9 Mayıs 2010 Pazar

HALİÇ, HALİÇ OLALI BÖYLE BİR YARIŞ GÖRMÜŞ MÜDÜR, BİLEMEM!

Osmanlı döneminde Haliç'de "şehrâyinler" yapılır, kestane fişekleri atılır ve halk fevc fevc seyrine gidermiş. Nedim'in şuh şiirlerindeki ölümsüz tasvirlerin yerini şimdi “Dünya Offshore Şampiyonası” aldı! Değişimin boyutunu görebiliyor musunuz!

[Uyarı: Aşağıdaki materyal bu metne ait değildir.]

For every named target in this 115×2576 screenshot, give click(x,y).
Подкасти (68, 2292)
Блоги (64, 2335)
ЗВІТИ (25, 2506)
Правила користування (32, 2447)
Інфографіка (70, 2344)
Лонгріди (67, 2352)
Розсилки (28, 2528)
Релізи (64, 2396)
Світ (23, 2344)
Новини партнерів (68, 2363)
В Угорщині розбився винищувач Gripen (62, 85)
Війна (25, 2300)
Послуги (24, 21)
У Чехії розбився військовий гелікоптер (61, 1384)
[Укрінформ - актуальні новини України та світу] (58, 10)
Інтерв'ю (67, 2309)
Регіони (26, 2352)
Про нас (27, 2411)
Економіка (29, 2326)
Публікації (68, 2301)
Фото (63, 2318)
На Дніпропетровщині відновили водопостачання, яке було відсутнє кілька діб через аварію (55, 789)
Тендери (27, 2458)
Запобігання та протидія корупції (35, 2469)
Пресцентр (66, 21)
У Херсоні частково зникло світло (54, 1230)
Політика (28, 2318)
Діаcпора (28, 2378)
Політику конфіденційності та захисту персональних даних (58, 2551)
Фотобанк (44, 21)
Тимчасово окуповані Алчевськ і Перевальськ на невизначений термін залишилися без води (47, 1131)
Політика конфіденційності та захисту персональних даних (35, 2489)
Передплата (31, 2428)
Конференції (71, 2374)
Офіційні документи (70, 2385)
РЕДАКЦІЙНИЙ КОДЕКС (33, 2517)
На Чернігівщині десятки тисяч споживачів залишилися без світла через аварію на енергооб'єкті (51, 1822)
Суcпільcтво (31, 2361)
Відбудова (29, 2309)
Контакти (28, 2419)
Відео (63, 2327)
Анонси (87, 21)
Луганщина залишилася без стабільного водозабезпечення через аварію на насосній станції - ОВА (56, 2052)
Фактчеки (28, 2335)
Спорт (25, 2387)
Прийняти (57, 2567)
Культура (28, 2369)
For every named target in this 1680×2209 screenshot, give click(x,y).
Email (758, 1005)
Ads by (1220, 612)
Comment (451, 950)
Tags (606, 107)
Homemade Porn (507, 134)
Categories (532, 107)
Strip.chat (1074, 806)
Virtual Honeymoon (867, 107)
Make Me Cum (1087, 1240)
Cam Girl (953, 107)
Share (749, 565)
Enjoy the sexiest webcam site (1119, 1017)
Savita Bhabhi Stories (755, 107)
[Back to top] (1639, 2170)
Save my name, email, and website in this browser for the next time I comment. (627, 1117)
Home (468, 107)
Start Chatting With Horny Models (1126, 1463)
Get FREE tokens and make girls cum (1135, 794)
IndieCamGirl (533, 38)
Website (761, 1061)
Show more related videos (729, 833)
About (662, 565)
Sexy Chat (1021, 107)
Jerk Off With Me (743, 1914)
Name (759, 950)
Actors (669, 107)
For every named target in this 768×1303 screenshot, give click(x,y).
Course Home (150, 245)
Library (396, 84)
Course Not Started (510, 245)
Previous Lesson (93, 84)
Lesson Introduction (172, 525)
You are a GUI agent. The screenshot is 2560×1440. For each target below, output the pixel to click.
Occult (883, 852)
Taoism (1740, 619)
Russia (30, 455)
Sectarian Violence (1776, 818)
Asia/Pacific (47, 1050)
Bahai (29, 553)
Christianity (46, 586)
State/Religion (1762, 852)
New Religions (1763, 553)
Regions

"Ne yapalım yani Osmanlı devrindeki gibi ferace giyip, ince yaşmak takıp seyre çıkan dilberler, kaytan bıyıklı zamparalar mı icat ve ihdas edelim?" dediğinizi duyar gibi oluyorum. Hayır canım tabii ki hayır! Nasıl 15 yaşımdaki halimi özlesem de o güne bir daha geri dönemezsem, geçmişi geri getirip yeniden yaşayamayız. Ancak belki canlandırmalar yapabiliriz ki, bu da sanat dediğimiz alanın girer: sanat bu anlamda spekülatif bir eylemdir!

Blog başlık fotoğrafımı işte İstanbul’u ortadan ikiye bölen Altın Boynuz’da yapılan yarışın fotoğrafından yaptım. Bir zaman da o durur.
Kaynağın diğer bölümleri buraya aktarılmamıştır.